São apenas sugestões mas que creio corresponderem ao interesse dos associados que é também o interesse do clube.
Mas a “Gala” de ontem teve , em termos pessoais, um significado muito especial e aqui o deixo numa nota muito pessoal .
A minha sobrinha Mariana, que nasceu e reside desde sempre em Lisboa, recebeu o seu emblema de 25 anos de associada, tantos como os que tem de idade, premiando uma fidelidade associativa de sempre e um vitorianismo que a acompanha desde o berço pese embora residir num concelho em que outros clubes tem enorme preponderância.
Tive muito gosto nisso pese embora a enorme pena de não poder estar presente por compromissos bem longe de Guimarães.
E registo com um enorme orgulho vitoriano que a minha sobrinha é a sexta pessoa da família a recerber o emblema de prata depois do meu avô (que também recebeu o de ouro), do meu pai (que faleceu pouco antes de receber o seu), de mim e dos meus filhos João e Pedro também eles associados desde que nasceram.

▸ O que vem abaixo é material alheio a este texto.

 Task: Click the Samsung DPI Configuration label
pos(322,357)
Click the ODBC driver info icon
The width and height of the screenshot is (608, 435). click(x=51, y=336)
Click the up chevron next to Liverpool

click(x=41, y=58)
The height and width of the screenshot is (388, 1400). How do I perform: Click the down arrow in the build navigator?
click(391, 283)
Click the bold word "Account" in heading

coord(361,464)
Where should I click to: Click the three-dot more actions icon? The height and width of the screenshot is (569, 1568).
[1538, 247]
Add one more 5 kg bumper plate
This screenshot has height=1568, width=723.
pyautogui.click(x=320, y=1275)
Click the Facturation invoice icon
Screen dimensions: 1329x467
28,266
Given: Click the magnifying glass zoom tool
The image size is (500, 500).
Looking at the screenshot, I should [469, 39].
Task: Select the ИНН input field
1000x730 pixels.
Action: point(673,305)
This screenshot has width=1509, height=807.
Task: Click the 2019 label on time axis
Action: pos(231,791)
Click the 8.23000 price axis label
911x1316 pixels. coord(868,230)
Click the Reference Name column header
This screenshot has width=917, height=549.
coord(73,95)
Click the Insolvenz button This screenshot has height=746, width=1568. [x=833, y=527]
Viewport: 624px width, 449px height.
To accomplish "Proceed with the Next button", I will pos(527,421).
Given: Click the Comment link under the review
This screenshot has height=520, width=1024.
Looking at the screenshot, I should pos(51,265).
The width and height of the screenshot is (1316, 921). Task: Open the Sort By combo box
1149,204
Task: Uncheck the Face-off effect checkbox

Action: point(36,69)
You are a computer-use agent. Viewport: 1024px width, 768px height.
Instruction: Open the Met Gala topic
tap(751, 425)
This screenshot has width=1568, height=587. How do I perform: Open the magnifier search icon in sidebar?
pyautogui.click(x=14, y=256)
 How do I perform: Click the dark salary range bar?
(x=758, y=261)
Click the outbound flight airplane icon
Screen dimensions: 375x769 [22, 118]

Não será caso único, felizmente, mas não deixo de registar que seis emblemas de prata (25 anos de sócio) mais um de ouro (cinquenta anos) numa mesma família é motivo de orgulho e a certeza de que os vindouros (o meu neto Alexandre com três anos de idade já tem três anos de associado como é evidente) saberão dar continuidade à tradição de uma família em que o Vitória e os valores vitorianos estão desde sempre presentes e se transmitem de geração em geração.

Para já vamos na quinta geração mas certamente que não ficaremos por aqui!